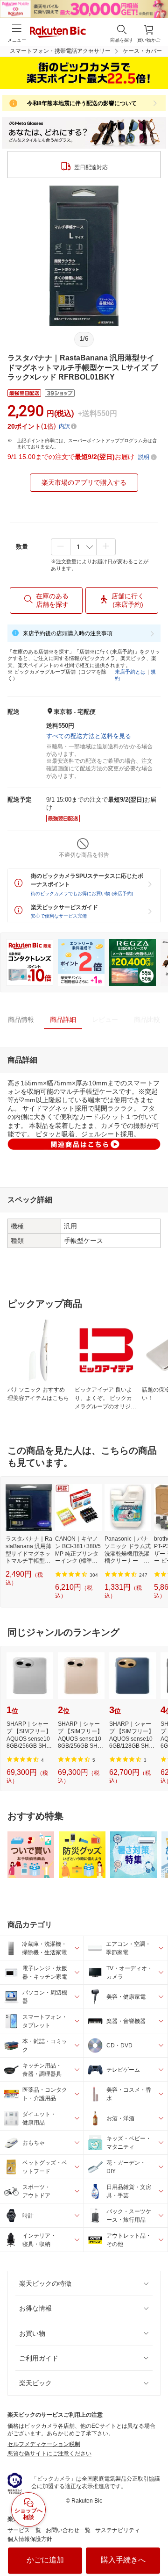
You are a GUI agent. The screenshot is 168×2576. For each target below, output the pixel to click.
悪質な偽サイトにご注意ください (49, 2453)
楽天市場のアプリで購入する (84, 482)
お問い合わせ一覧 (68, 2530)
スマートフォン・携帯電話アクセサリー (60, 51)
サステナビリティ (117, 2530)
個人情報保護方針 (29, 2539)
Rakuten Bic (58, 32)
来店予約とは (130, 671)
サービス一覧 (24, 2530)
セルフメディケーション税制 (43, 2444)
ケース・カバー (142, 51)
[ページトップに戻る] (154, 2545)
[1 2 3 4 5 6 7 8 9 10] (83, 546)
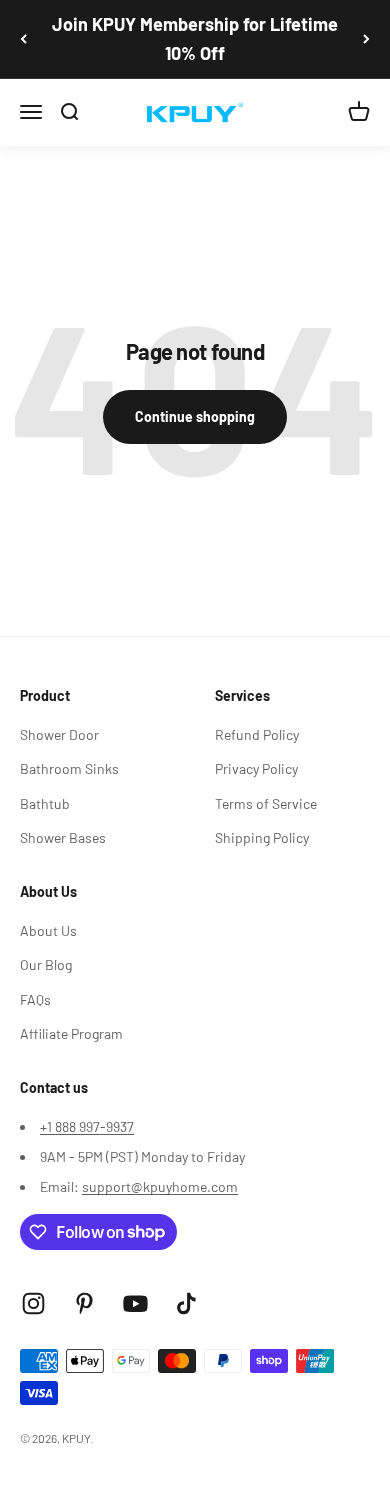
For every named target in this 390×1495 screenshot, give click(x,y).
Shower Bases (63, 837)
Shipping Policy (262, 837)
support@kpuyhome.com (160, 1186)
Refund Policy (257, 734)
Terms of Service (266, 803)
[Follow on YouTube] (135, 1303)
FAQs (35, 999)
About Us (48, 930)
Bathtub (45, 803)
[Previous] (23, 39)
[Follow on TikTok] (186, 1303)
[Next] (366, 39)
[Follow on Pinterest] (84, 1303)
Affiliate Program (71, 1033)
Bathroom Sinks (69, 768)
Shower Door (59, 734)
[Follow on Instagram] (33, 1303)
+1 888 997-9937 (87, 1126)
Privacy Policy (256, 768)
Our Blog (46, 964)
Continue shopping (195, 416)
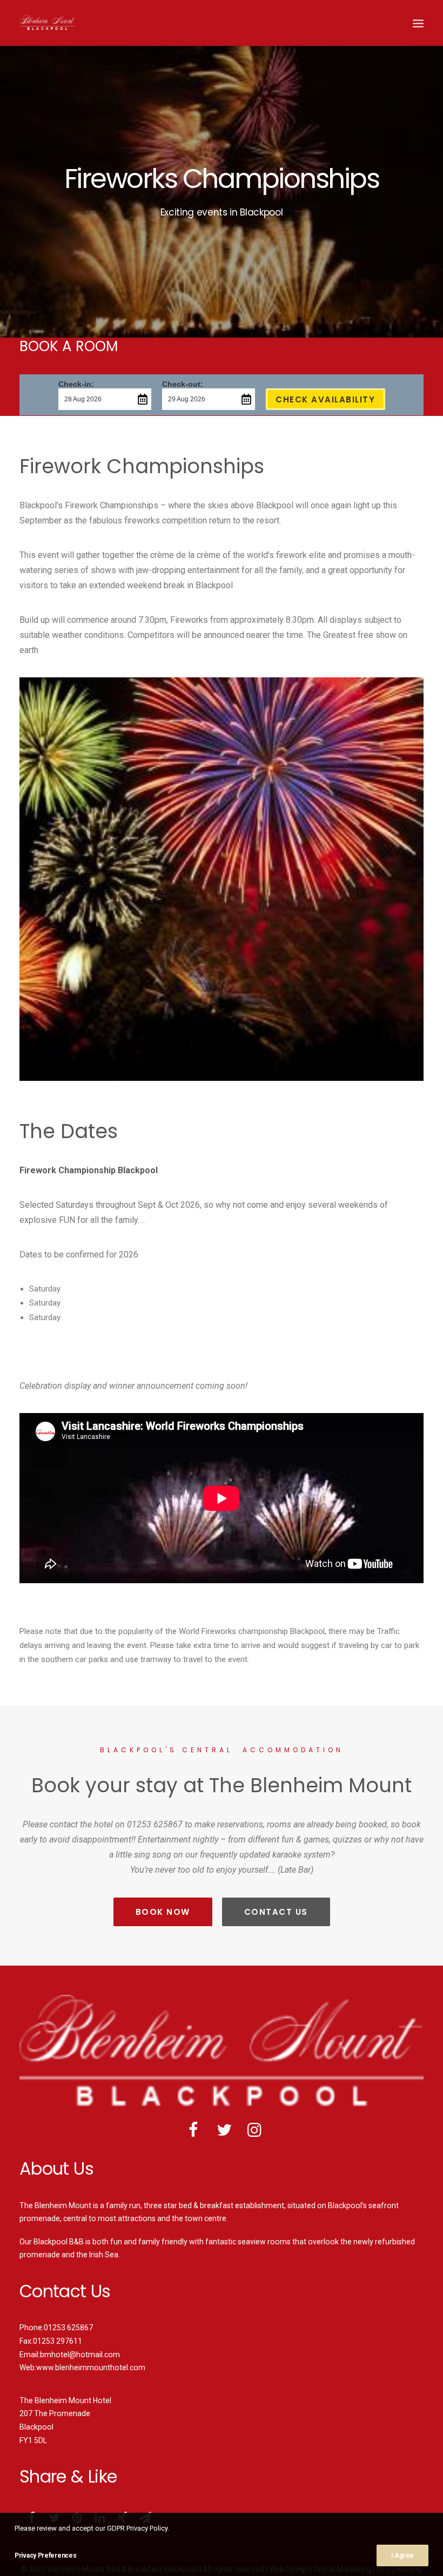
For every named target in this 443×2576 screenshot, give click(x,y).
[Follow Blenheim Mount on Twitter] (223, 2134)
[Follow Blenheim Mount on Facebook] (193, 2134)
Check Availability (325, 399)
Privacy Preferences (45, 2555)
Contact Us (276, 1912)
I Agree (402, 2555)
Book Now (163, 1912)
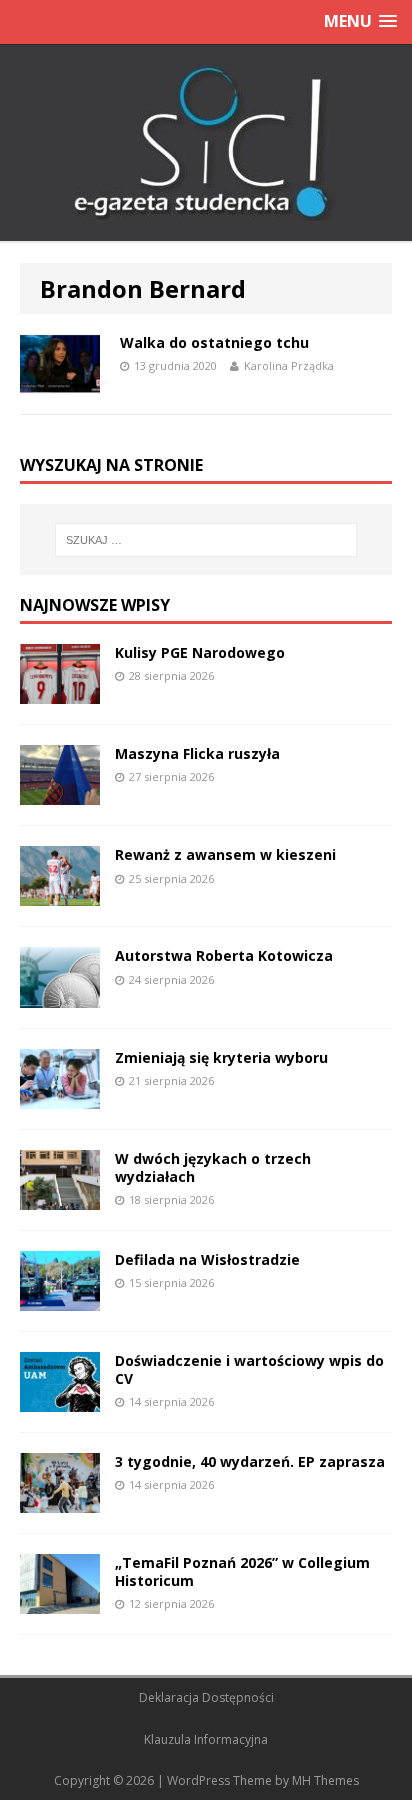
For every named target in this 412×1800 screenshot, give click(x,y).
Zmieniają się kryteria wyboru (221, 1057)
# # # # # # #
§ What to work on: Repeat word for word, and nothing more, the lines between the line containing "About Us (48, 930)" and the last line of the records above, inclusive, without pictures.

§ Answer:
About Us (48, 930)
Bathtub (45, 803)
[Previous] (23, 39)
[Follow on TikTok] (186, 1303)
[Next] (366, 39)
[Follow on Pinterest] (84, 1303)
Affiliate Program (71, 1033)
Bathroom Sinks (69, 768)
Shower Door (59, 734)
[Follow on Instagram] (33, 1303)
+1 888 997-9937 (87, 1126)
Privacy Policy (256, 768)
Our Blog (46, 964)
Continue shopping (195, 416)
For every named target in this 443×2576 screenshot, give click(x,y).
[Follow Blenheim Mount on Twitter] (223, 2134)
[Follow Blenheim Mount on Facebook] (193, 2134)
Check Availability (325, 399)
Privacy Preferences (45, 2555)
Contact Us (276, 1912)
I Agree (402, 2555)
Book Now (163, 1912)
For every named target in this 412×1800 screenshot, give click(x,y).
Zmieniają się kryteria wyboru (221, 1057)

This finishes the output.